D. Harmless Error Analysis
This court's role in a habeas proceeding is circumscribed. In California v. Roy, 519 U.S. 2 (1996), the Court considered circumstances in which the trial judge instructed the jury on the offense of aiding and abetting murder without explaining that the jury was required to find that defendant intended to commit or facilitate the crime. Reversing the grant of a habeas petition, the Supreme Court characterized the incomplete instruction as a "trial error," subject to the harmless error standard of review set forth in Kotteakos v. United States, 328 U.S. 750, 776 (1946). See also Neder v. United States, 527 U.S. 1 (1999) (materiality of defendant's false statement is an element of the offense of tax fraud, but trial court's error in failing to charge the jury on the element of materiality is subject to harmless error review).
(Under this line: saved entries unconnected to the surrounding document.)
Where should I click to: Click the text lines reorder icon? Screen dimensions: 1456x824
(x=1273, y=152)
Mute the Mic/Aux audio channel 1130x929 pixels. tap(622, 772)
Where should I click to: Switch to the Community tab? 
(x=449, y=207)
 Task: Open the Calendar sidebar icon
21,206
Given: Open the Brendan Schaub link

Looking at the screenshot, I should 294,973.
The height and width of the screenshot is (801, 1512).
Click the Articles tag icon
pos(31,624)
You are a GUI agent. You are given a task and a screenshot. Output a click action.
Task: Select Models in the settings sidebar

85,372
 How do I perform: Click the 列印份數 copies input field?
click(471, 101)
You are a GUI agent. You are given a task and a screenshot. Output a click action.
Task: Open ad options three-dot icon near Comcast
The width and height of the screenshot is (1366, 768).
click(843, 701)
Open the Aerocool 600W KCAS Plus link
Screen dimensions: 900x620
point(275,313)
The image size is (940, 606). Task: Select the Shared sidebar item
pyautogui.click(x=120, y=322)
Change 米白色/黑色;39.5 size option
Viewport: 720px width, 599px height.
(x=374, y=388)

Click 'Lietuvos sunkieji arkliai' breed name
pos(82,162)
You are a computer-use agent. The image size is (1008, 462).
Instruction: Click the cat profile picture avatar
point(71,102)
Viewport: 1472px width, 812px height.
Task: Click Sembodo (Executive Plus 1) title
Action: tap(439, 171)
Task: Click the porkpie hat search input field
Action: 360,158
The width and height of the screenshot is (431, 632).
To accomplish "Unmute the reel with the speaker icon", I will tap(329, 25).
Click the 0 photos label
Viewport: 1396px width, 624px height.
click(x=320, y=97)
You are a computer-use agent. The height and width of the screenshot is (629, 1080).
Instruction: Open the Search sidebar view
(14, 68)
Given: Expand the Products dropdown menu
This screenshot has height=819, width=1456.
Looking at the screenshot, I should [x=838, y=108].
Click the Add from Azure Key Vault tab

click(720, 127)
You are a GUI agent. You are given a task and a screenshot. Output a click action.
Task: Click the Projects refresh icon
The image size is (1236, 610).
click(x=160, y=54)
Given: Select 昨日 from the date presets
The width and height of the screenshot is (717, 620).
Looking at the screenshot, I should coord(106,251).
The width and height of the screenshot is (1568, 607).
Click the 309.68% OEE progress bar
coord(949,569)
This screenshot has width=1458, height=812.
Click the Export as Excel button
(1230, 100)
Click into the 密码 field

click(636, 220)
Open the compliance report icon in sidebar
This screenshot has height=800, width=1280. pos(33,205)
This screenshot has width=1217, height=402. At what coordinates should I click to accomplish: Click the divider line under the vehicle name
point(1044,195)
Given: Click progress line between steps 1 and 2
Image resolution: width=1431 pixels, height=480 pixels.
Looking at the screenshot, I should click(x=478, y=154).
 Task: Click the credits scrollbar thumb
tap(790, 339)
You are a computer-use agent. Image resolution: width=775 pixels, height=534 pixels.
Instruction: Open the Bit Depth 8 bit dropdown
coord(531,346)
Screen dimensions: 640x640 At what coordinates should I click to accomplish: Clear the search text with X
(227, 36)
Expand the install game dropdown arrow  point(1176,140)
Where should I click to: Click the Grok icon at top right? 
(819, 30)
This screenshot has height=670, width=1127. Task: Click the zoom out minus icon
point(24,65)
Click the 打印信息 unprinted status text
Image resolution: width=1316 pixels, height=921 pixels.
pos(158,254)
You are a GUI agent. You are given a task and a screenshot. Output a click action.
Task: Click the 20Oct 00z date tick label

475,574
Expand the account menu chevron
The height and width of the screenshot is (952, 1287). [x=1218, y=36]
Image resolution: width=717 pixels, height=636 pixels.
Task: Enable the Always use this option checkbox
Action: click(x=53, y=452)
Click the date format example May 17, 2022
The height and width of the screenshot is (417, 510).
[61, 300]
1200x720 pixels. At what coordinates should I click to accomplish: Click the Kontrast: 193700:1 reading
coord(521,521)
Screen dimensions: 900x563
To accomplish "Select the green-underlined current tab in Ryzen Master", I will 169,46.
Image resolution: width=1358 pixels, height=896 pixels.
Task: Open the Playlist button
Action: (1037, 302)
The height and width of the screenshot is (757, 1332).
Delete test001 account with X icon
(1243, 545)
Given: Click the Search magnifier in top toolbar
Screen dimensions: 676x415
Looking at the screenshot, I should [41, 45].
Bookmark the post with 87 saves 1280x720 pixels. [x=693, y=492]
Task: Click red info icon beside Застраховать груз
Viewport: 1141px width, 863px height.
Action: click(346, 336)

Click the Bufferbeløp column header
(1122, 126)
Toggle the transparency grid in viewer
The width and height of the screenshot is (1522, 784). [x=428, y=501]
Under the Kotteakos standard, assuming that the trial court in this case erred by failing to provide the jury with a definition of intent, such an error would be grounds for habeas relief only if it had substantial and injurious effect or influence in determining the jury's verdict. That test is not met here. The instructions themselves were clear; the court defined circumstantial evidence to the jury; evidence of intent was presented to the jury; and the prosecutor explained how intent could be found from circumstantial evidence, including the amount of cocaine found in Petitioner's possession and the manner in which it was packaged. Most importantly, as noted, the jury was told that they must find intent beyond a reasonable doubt. Under these circumstances, the court cannot conclude that the trial judge's failure to provide a legal definition of a commonly understood word had a "substantial and injurious effect or influence in determining the jury's verdict."
CONCLUSION
For the foregoing reasons, Rodgers' petition for writ of habeas corpus is denied.